If shale is so good then why are the oil stocks so bad? Downgrades across the energy sector raise real questions about the ability of shale producers to operate with prices in the low $40s per barrel. It also questions the perception that shale operators have become so efficient that they can operate at almost any price. While the downgrades are coming fast and furious, it is probably a sign that the market has bottomed out. The sharp price drop will once again have ramifications for the trajectory of United States, and to a certain extent, global oil output.
Price crashes don’t help anybody. The booms and busts in the oil sector seem to be coming faster than ever and the cycles that we have seen in history and the recent sharp drop in price will impact investment and investment psyche. The oil companies that are fresh off divesting price collapses, will be quick to pull back until the bearish storms have subsided. Drillers that were adding rigs that were ordered when price was almost $10.00 higher are, in many cases, choosing not to complete them until prices turn around. That may take some of the best oil production from some of those wells as it may reduce the initial flush rate. This means that new wells may produce less oil than they would have if the wells were brought to completion right away.
The Dallas Fed, as reported by UPI, says that downside risks to the economy are sharply declining oil prices, continued strength in the dollar and uncertainty regarding both U.S. trade and tax policy. So, we should see a pullback in investment. New rigs will not be ordered and we should see more oil projects shelved. At least some are blaming the wild swings on the capital markets.

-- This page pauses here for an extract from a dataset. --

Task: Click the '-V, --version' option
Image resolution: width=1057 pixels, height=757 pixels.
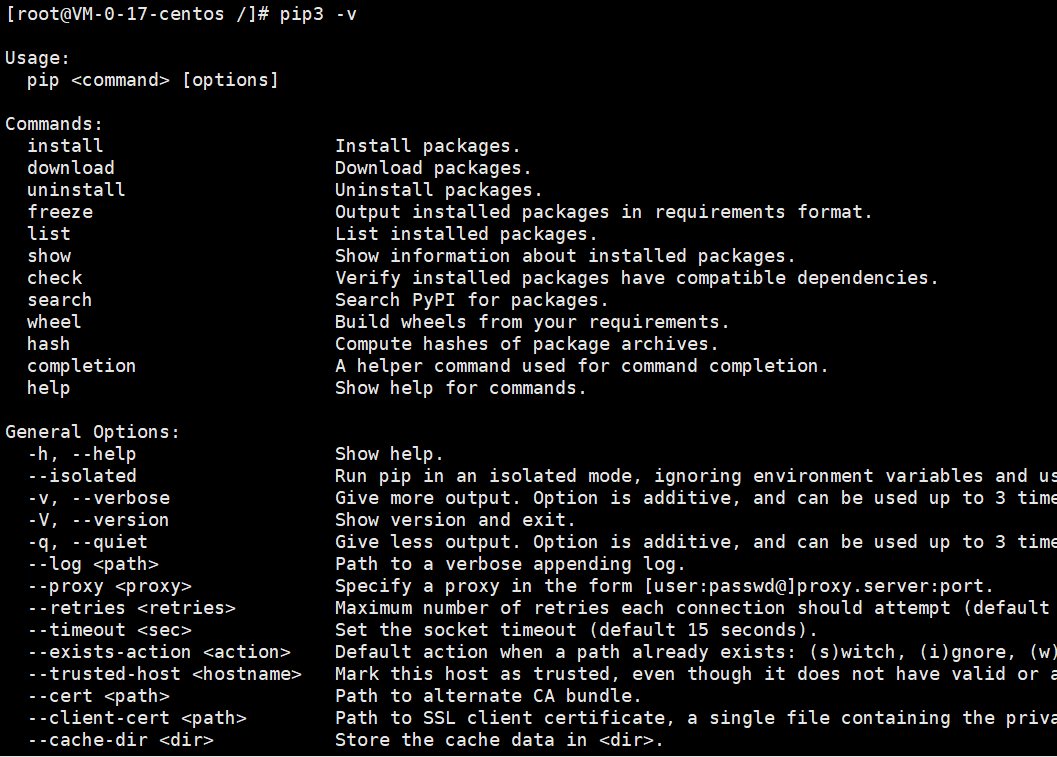Action: (x=98, y=520)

As reported by Investor Village Anadarko Petroleum CEO R. A. Walker had some advice to the capital markets. He said, "The biggest problem facing our industry today is you guys (cap investors). You do not reward capital efficiency, you reward growth. When you guys stop rewarding growth and reward and reward capital efficiency, guess what - the share price react, people will stop chasing growth for growths sake.” And they will stop adding rigs just to show they can do it and then crash and burn when the inevitable prices crash comes. You can’t lose money on every barrel and try to make up for it in volume.
OPEC is still doing its part as compliance to cuts are estimated to be close to 106%. Yet the market is still concerned about Libya and Nigeria output that is on the rise, at least until the next crises. Saudi Arabia suggests patience and is a little confused as to why the cuts are not working. The truth is they are working but not fast enough and surprisingly this price drop may play into the Saudis' hands as it will force the hand of U.S. shale producers that unwittingly will join production cuts this year as they have to pull back because of the oil price crash. Saudi oil imports to the U.S. will fall to a 30 year low just as U.S. production starts to ramp down.